CONSIGNES DE TRAVAIL
Reprenez le texte sur le camp de Su Champs depuis « Une coupe à » jusqu'à « dater d’avant 1584/90. » inclus, en remplaçant « parapet » par « rempart ».

EXTRAIT DE PAGE

Le camp de « Su Champs »

Temps modernes.

En aval du moulin et du gué des Nawés, à mi-parcours entre Herbeumont et Mortehan (Cugnon), la Semois décrit un large méandre enserrant un massif boisé connu sous le toponyme de Su Champs. Cette boucle protège une fortification bastionnée, construite au bord d’une terrasse épargnée par la rivière, qu’elle domine de quelque 20 mètres. Seuls les fossés sillonnent un site actuellement boisé et dessinent une étoile à huit branches irrégulières. L’ouvrage se développe sur une longueur de 65 m pour une largeur de 50 m. Sur les flancs nord, ouest et sud, les fossés ont encore une profondeur de 1,20 m à 1,60 m et sont larges de 5 à 6 m.

Une coupe à travers le fossé et des sondages à l’intérieur du camp ont montré des traces d’essartage antérieures à l’aménagement du site. Lors du creusement des fossés, les déblais furent rejetés vers l’intérieur pour former un parapet de 80 à 90 cm de hauteur. A l’est, le talus naturel fut entaillé pour réserver une protection suffisante. Des traces très nettes de feu dans les fossés indiquent encore un nettoyage ultérieur du site. Les sondages ont apporté un matériel archéologique très modeste : fragments de fourneaux et de tuyaux de pipe, un tesson de cruche décorée au bleu de cobalt. Ces objets ne peuvent dater d’avant 1584/90.

Devant cette carence, seule la confrontation de la typologie des fortifications avec les données de l’histoire locale et de la topographie ancienne peut jeter quelque lumière sur l’origine et la fonction de cet ouvrage. Ce type d’enceinte bastionnée, sans courtine ni flancs, marque les débuts de ce type de fortification ; sa chronologie semble devoir se placer dans le courant du dernier quart du XVIe siècle et les débuts du XVIIe siècle. Le fortin occupe un endroit stratégique. Jadis, en effet, si l’on voulait se rendre à Mortehan au départ d’Herbeumont, il fallait obligatoirement passer la Semois pour poursuivre sa route sur la rive gauche. La rivière venait buter anciennement contre le massif schisteux de la Côte de Champion et ne laissait point de passage à une route sur sa rive droite. Ce n’est qu’au XIXe siècle, que la route actuelle a été implantée sur un remblai et a déplacé, de ce fait, le cours de la rivière vers le sud en isolant la noue ancienne ; ce bras mort marque d’ailleurs toujours la limite entre les communes de Cugnon et de Herbeumont.

DONNÉES ENREGISTRÉES

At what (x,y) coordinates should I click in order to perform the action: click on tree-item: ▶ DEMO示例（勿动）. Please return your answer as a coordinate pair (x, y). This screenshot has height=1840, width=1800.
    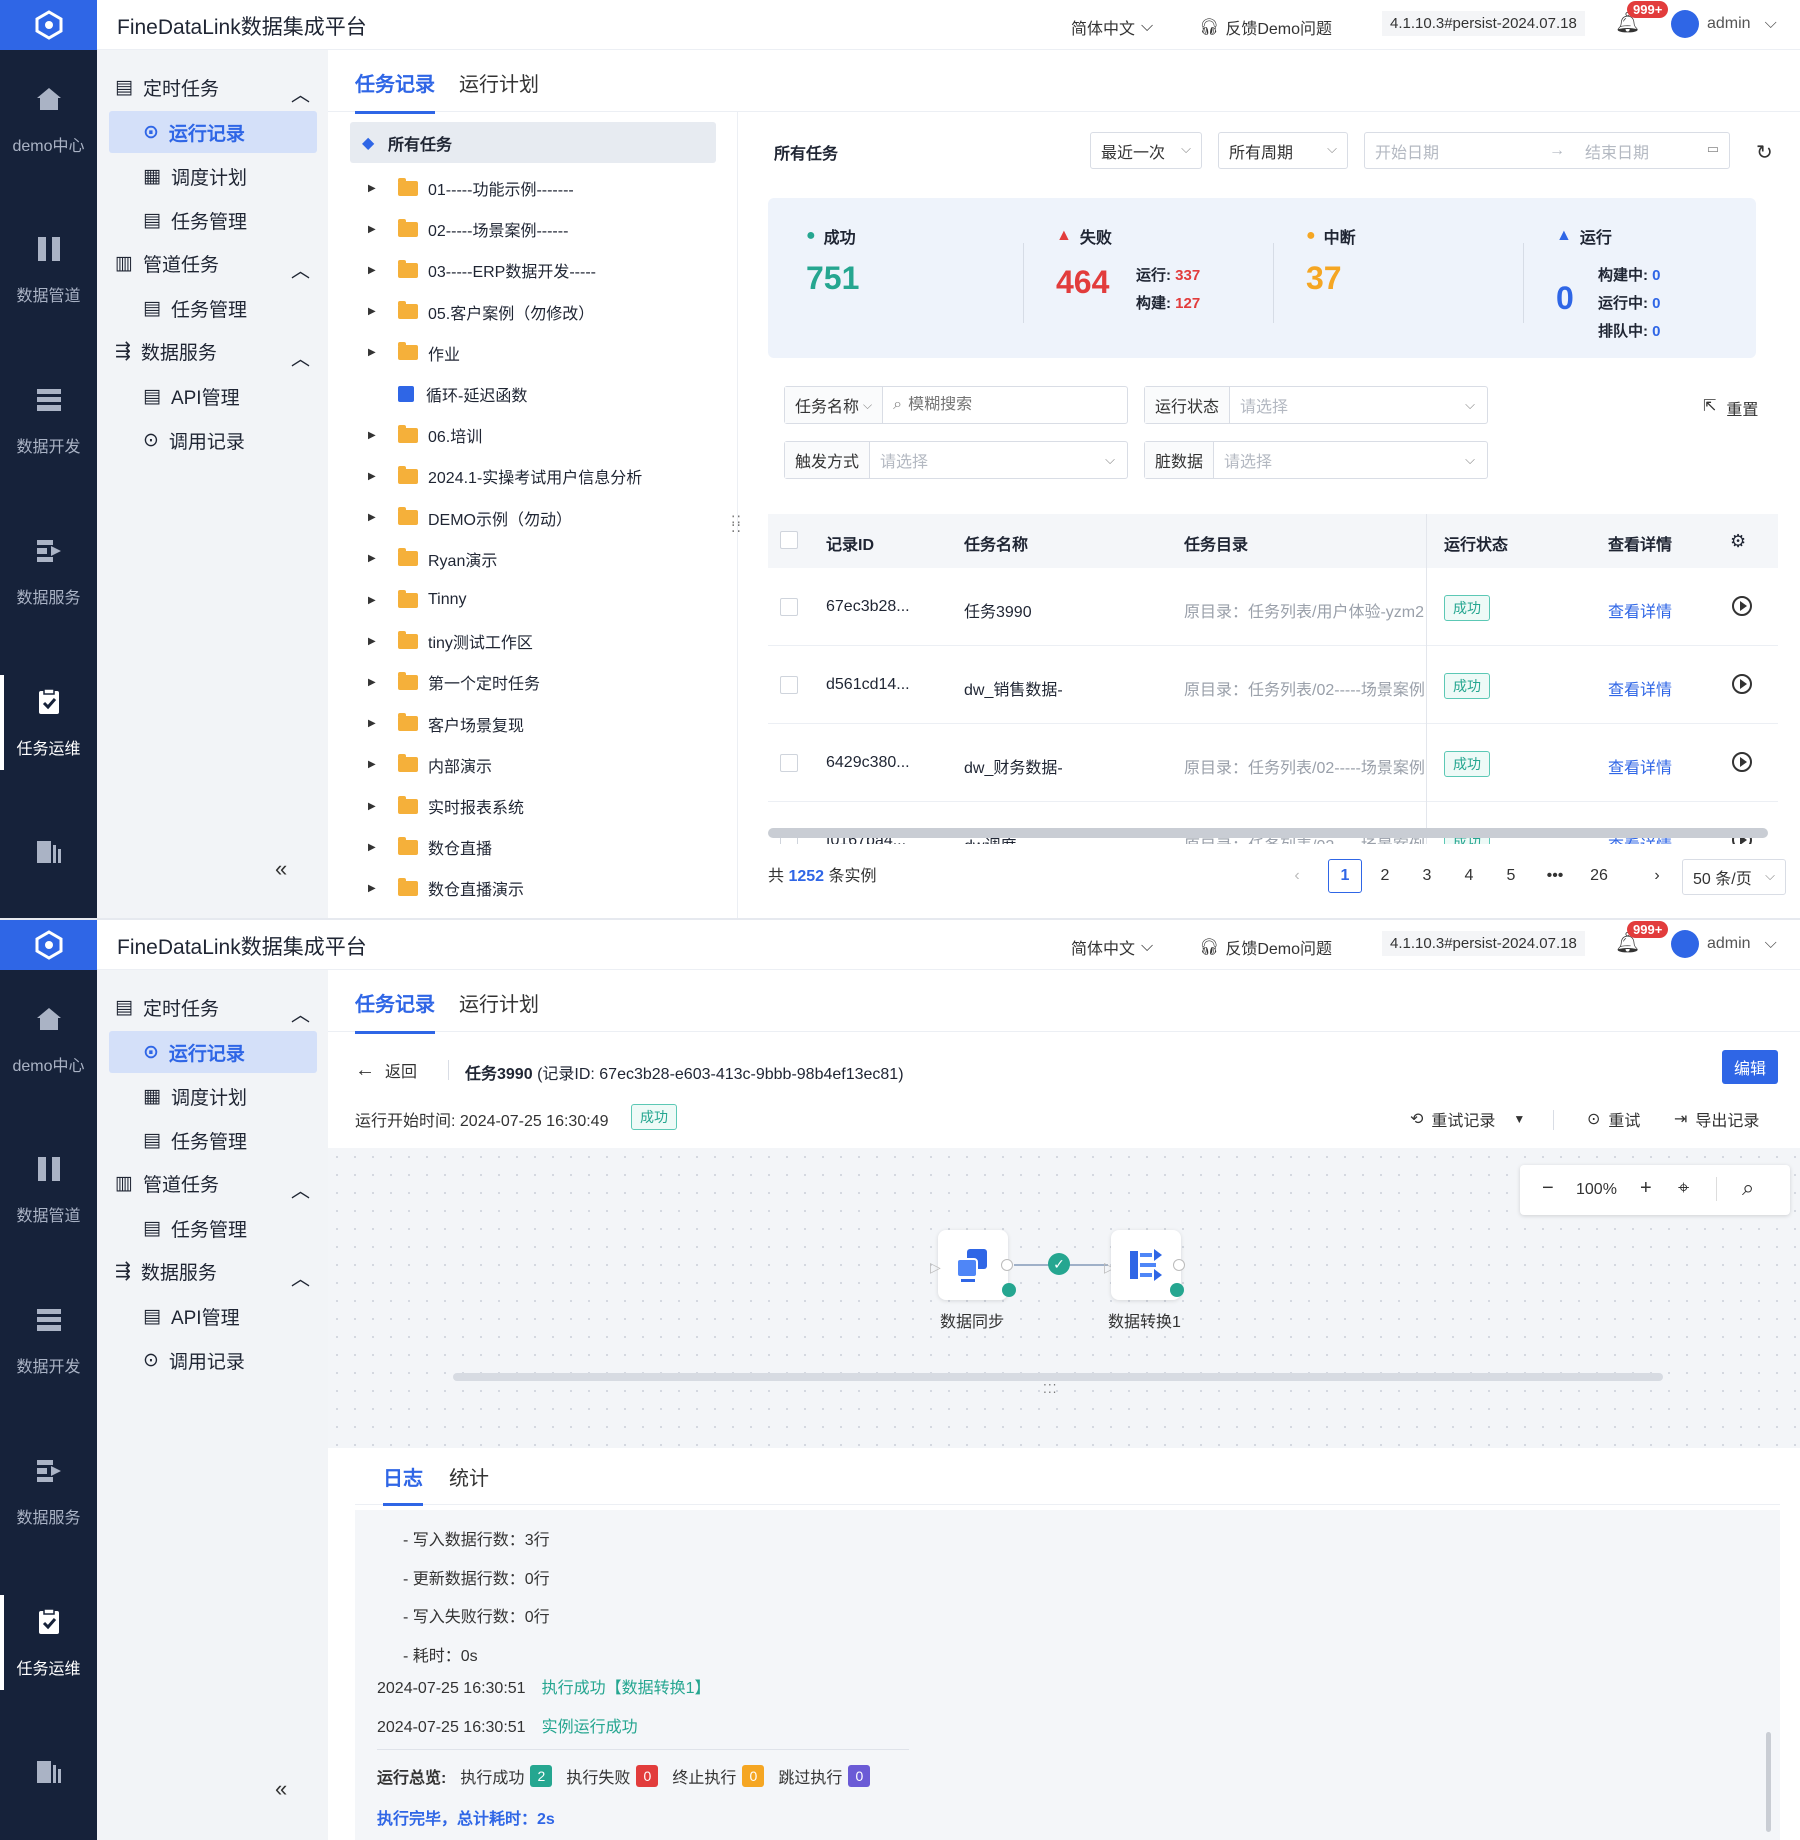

ESPACE DE RÉPONSE
Une coupe à travers le fossé et des sondages à l’intérieur du camp ont montré des traces d’essartage antérieures à l’aménagement du site. Lors du creusement des fossés, les déblais furent rejetés vers l’intérieur pour former un rempart de 80 à 90 cm de hauteur. A l’est, le talus naturel fut entaillé pour réserver une protection suffisante. Des traces très nettes de feu dans les fossés indiquent encore un nettoyage ultérieur du site. Les sondages ont apporté un matériel archéologique très modeste : fragments de fourneaux et de tuyaux de pipe, un tesson de cruche décorée au bleu de cobalt. Ces objets ne peuvent dater d’avant 1584/90.